#### [THE PROBLEM]
Retype, word for word, each line between the lines holding "Click the Easy Searching magnifier icon" and "917x614 pixels.", inclusive, and leave the rest of the data alone.

#### [SUPPLIED RECORDS]
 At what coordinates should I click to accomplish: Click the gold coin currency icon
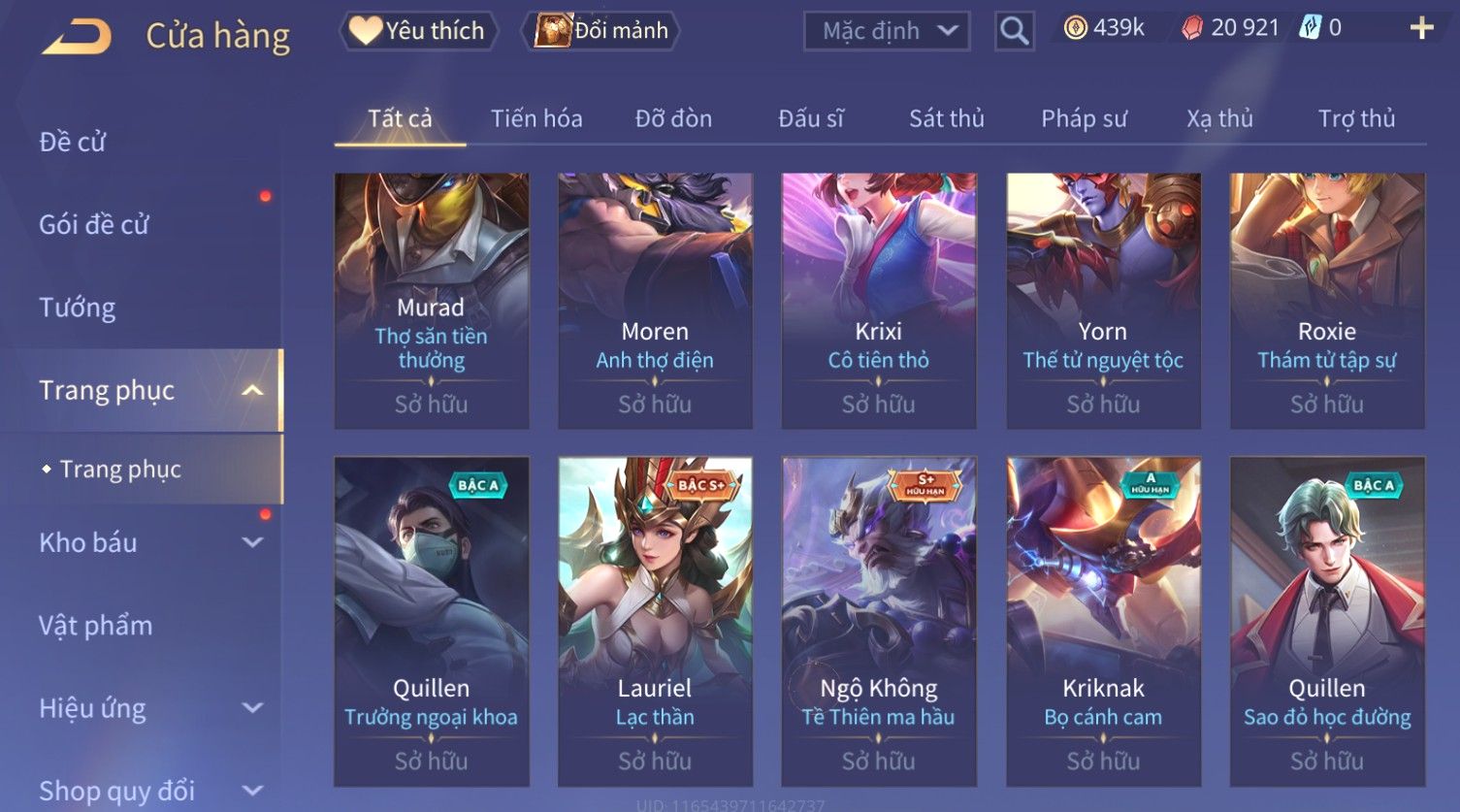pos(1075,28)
--
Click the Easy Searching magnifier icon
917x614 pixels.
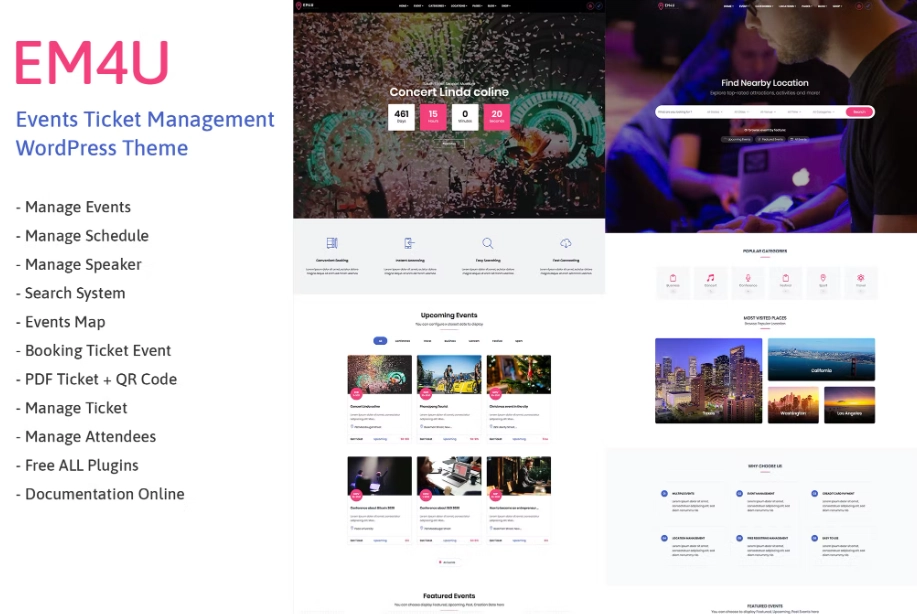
---
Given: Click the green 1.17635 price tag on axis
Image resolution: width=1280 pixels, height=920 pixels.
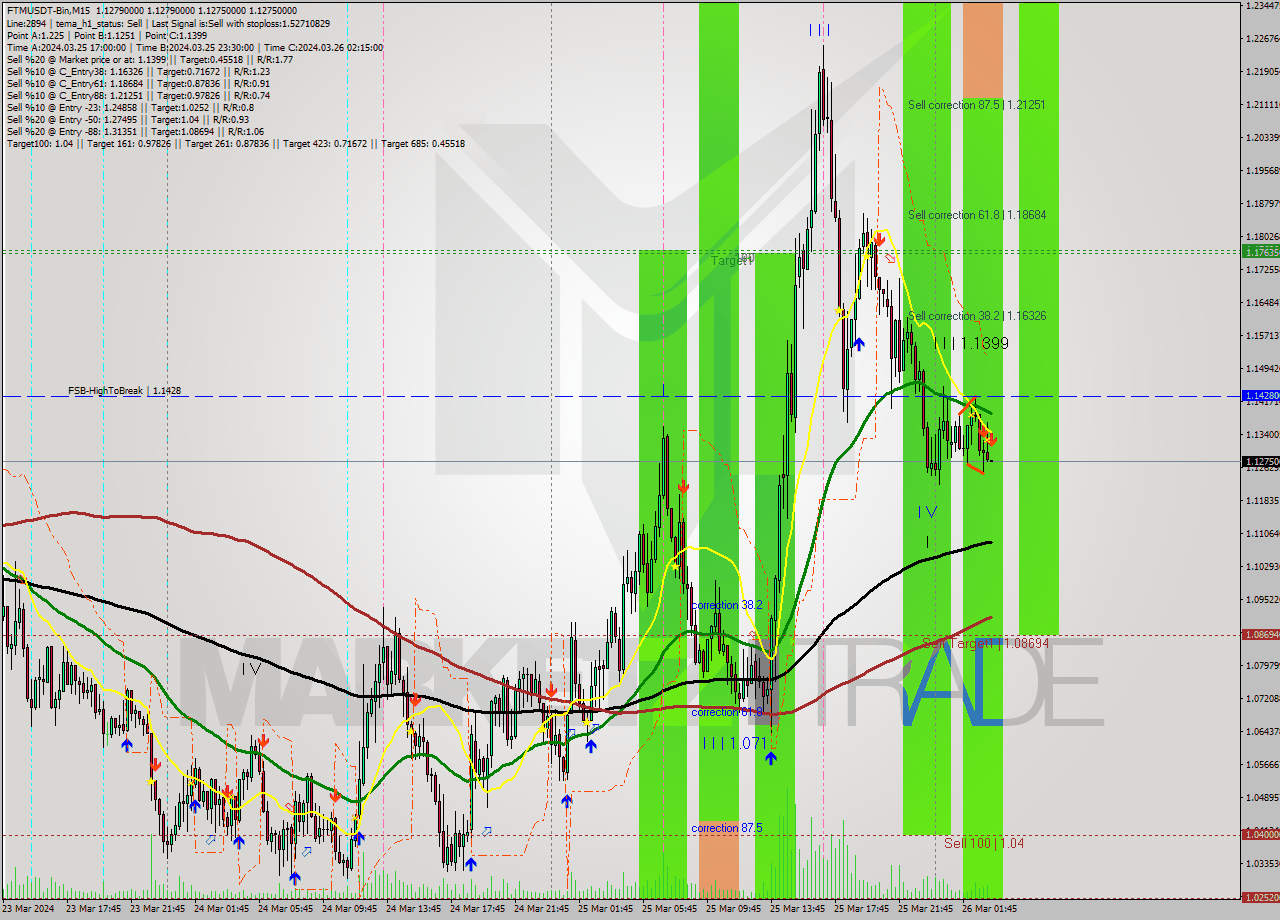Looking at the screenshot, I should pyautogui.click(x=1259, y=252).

#### [TASK ANSWER]
Click the Easy Searching magnifier icon
917x614 pixels.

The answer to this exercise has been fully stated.